Records shown —
________

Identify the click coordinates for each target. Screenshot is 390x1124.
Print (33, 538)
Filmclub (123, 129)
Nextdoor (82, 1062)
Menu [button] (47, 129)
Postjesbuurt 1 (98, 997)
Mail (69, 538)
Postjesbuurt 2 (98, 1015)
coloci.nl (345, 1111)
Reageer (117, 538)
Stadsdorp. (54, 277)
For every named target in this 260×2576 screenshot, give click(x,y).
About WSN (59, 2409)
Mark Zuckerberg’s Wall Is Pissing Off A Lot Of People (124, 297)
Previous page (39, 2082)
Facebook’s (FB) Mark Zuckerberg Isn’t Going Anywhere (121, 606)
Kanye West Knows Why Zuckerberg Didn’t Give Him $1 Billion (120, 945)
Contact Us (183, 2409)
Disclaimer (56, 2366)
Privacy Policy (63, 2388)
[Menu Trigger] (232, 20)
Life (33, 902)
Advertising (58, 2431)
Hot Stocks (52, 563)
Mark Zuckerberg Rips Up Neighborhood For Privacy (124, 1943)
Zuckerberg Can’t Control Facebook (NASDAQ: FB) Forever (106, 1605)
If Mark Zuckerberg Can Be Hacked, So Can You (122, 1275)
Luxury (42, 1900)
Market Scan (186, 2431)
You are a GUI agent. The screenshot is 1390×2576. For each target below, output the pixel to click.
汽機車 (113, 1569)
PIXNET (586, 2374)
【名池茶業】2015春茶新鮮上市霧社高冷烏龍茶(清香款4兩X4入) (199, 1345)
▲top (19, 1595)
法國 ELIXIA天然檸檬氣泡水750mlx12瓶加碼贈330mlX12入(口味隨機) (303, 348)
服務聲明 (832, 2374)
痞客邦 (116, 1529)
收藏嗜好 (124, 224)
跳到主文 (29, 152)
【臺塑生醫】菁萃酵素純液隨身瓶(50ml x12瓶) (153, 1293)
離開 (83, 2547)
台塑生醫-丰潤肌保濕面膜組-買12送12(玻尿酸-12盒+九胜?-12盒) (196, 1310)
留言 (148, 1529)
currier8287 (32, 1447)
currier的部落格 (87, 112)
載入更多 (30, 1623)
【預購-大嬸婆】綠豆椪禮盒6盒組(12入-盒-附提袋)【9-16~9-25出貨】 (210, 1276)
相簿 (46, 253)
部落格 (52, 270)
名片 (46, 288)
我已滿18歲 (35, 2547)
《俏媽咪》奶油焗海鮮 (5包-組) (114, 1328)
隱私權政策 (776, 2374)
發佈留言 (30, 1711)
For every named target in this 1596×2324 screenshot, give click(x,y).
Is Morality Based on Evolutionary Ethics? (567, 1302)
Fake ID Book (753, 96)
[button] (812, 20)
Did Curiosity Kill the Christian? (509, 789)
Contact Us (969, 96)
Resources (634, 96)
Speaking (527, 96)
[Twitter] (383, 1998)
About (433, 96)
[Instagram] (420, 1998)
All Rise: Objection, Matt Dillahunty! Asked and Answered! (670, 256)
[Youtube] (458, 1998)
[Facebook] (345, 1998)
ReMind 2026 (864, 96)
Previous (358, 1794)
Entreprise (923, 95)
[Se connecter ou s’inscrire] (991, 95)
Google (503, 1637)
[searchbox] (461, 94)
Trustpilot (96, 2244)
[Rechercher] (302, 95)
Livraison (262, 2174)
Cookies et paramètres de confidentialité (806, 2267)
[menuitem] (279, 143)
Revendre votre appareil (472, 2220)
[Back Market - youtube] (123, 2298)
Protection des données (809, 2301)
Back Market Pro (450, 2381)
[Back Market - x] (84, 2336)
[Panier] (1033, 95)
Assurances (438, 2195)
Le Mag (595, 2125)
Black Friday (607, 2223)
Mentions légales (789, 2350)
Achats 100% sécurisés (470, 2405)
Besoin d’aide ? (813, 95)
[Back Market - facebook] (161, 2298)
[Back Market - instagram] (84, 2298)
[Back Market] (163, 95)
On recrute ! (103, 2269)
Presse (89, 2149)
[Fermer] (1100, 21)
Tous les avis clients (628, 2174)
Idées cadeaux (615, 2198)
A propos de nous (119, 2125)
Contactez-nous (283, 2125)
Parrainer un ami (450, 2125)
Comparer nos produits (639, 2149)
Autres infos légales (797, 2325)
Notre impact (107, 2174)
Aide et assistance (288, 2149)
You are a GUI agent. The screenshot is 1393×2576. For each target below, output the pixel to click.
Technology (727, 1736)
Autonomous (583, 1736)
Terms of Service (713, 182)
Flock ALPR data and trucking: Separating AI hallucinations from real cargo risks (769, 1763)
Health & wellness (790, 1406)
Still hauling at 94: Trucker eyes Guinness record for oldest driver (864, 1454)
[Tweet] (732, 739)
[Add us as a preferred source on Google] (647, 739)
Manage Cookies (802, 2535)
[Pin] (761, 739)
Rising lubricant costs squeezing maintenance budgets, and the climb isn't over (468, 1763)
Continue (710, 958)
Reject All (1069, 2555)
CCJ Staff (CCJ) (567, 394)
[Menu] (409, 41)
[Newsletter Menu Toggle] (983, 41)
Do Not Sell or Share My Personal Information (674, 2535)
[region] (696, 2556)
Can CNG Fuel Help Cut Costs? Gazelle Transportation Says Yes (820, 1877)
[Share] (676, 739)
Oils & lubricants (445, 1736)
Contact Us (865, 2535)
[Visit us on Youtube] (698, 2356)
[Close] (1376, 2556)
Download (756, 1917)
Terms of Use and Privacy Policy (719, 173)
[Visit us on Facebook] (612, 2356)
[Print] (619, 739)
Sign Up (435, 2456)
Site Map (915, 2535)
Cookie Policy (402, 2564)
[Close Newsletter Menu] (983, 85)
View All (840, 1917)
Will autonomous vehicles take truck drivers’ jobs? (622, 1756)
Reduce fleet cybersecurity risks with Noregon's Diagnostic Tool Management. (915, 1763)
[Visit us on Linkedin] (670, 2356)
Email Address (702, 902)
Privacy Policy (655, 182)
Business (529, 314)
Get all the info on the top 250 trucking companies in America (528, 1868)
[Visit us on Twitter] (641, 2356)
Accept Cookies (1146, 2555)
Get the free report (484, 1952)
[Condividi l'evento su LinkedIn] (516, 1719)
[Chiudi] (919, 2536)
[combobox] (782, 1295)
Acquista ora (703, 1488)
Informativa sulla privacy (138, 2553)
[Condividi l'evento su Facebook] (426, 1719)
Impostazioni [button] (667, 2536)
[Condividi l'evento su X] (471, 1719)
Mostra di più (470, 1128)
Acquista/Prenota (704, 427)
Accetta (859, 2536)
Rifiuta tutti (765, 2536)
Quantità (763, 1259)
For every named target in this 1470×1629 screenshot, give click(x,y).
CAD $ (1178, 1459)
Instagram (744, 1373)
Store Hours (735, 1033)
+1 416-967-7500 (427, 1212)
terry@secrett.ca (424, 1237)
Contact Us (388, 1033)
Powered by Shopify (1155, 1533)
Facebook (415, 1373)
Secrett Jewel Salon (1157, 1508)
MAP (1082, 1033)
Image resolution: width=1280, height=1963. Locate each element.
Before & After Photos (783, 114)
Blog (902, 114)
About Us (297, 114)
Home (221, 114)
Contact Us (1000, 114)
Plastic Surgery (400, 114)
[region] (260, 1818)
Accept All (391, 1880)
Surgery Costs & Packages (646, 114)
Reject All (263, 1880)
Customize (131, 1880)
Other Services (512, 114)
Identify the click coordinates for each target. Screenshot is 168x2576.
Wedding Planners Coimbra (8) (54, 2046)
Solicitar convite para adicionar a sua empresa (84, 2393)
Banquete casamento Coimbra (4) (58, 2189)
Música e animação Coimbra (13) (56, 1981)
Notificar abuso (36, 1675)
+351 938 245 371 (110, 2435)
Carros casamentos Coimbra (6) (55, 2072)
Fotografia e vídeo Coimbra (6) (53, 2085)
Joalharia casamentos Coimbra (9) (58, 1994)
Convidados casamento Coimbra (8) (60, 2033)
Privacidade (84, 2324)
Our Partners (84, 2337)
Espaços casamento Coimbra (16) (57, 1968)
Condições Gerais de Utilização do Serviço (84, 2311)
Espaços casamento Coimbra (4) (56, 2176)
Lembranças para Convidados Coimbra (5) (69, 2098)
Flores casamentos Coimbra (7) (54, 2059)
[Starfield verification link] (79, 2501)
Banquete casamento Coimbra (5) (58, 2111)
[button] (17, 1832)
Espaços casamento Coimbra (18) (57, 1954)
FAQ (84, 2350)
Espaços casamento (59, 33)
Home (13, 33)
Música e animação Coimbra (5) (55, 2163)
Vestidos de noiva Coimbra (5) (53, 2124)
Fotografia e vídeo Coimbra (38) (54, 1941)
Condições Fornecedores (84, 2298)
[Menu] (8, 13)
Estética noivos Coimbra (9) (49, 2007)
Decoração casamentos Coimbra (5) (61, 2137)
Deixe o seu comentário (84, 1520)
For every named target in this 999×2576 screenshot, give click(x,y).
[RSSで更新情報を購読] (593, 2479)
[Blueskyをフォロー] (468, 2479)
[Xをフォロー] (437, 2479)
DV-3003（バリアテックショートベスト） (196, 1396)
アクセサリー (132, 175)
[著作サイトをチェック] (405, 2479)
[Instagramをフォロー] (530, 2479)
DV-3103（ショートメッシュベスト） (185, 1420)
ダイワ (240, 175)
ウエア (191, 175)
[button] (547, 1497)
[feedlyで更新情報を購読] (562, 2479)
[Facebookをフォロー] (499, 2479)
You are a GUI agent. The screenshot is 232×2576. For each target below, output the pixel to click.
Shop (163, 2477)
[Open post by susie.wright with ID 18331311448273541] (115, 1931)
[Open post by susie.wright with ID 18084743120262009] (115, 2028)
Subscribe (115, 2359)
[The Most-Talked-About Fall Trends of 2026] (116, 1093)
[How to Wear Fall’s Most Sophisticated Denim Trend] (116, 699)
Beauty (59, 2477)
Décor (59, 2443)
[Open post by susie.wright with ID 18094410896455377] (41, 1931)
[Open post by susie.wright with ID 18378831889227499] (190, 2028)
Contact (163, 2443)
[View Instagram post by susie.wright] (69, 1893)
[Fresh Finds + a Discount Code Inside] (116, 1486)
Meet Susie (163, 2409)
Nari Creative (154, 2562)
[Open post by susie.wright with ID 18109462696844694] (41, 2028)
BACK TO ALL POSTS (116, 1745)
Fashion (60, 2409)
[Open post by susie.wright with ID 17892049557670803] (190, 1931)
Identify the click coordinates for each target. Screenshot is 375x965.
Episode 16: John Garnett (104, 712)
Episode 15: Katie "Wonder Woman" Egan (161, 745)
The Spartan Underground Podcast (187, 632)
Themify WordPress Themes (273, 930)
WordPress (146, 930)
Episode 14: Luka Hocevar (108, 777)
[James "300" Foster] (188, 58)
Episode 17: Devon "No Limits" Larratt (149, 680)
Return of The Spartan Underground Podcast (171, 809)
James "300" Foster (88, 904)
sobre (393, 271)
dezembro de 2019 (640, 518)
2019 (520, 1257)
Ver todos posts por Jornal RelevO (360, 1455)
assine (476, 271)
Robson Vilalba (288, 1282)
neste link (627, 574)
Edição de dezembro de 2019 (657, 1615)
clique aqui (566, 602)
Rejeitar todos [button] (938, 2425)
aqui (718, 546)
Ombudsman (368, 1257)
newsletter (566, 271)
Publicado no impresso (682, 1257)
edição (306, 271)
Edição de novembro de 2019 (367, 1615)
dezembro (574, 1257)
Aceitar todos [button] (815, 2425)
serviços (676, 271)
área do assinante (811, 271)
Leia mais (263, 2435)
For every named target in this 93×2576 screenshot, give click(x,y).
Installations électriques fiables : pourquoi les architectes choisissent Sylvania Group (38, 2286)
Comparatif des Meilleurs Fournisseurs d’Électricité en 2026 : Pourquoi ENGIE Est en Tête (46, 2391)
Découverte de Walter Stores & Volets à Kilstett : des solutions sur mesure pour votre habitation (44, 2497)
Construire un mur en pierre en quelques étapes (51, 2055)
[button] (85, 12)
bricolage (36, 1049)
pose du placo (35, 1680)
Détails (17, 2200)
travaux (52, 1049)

________

Exercise description —
Copy out each line of the data above, exactly, if it lies between the line holding "[Instagram] (420, 1998)" and the line holding "[Print] (619, 739)", inclusive; copy no other line.

Solution —
[Instagram] (420, 1998)
All Rise: Objection, Matt Dillahunty! Asked and Answered! (670, 256)
[Youtube] (458, 1998)
[Facebook] (345, 1998)
ReMind 2026 (864, 96)
Previous (358, 1794)
Entreprise (923, 95)
[Se connecter ou s’inscrire] (991, 95)
Google (503, 1637)
[searchbox] (461, 94)
Trustpilot (96, 2244)
[Rechercher] (302, 95)
Livraison (262, 2174)
Cookies et paramètres de confidentialité (806, 2267)
[menuitem] (279, 143)
Revendre votre appareil (472, 2220)
[Back Market - youtube] (123, 2298)
Protection des données (809, 2301)
Back Market Pro (450, 2381)
[Back Market - x] (84, 2336)
[Panier] (1033, 95)
Assurances (438, 2195)
Le Mag (595, 2125)
Black Friday (607, 2223)
Mentions légales (789, 2350)
Achats 100% sécurisés (470, 2405)
Besoin d’aide ? (813, 95)
[Back Market - facebook] (161, 2298)
[Back Market - instagram] (84, 2298)
[Back Market] (163, 95)
On recrute ! (103, 2269)
Presse (89, 2149)
[Fermer] (1100, 21)
Tous les avis clients (628, 2174)
Idées cadeaux (615, 2198)
A propos de nous (119, 2125)
Contactez-nous (283, 2125)
Parrainer un ami (450, 2125)
Comparer nos produits (639, 2149)
Autres infos légales (797, 2325)
Notre impact (107, 2174)
Aide et assistance (288, 2149)
You are a GUI agent. The screenshot is 1393×2576. For each target below, output the pixel to click.
Technology (727, 1736)
Autonomous (583, 1736)
Terms of Service (713, 182)
Flock ALPR data and trucking: Separating AI hallucinations from real cargo risks (769, 1763)
Health & wellness (790, 1406)
Still hauling at 94: Trucker eyes Guinness record for oldest driver (864, 1454)
[Tweet] (732, 739)
[Add us as a preferred source on Google] (647, 739)
Manage Cookies (802, 2535)
[Pin] (761, 739)
Rising lubricant costs squeezing maintenance budgets, and the climb isn't over (468, 1763)
Continue (710, 958)
Reject All (1069, 2555)
CCJ Staff (CCJ) (567, 394)
[Menu] (409, 41)
[Newsletter Menu Toggle] (983, 41)
Do Not Sell or Share My Personal Information (674, 2535)
[region] (696, 2556)
Can CNG Fuel Help Cut Costs? Gazelle Transportation Says Yes (820, 1877)
[Share] (676, 739)
Oils & lubricants (445, 1736)
Contact Us (865, 2535)
[Visit us on Youtube] (698, 2356)
[Close] (1376, 2556)
Download (756, 1917)
Terms of Use and Privacy Policy (719, 173)
[Visit us on Facebook] (612, 2356)
[Print] (619, 739)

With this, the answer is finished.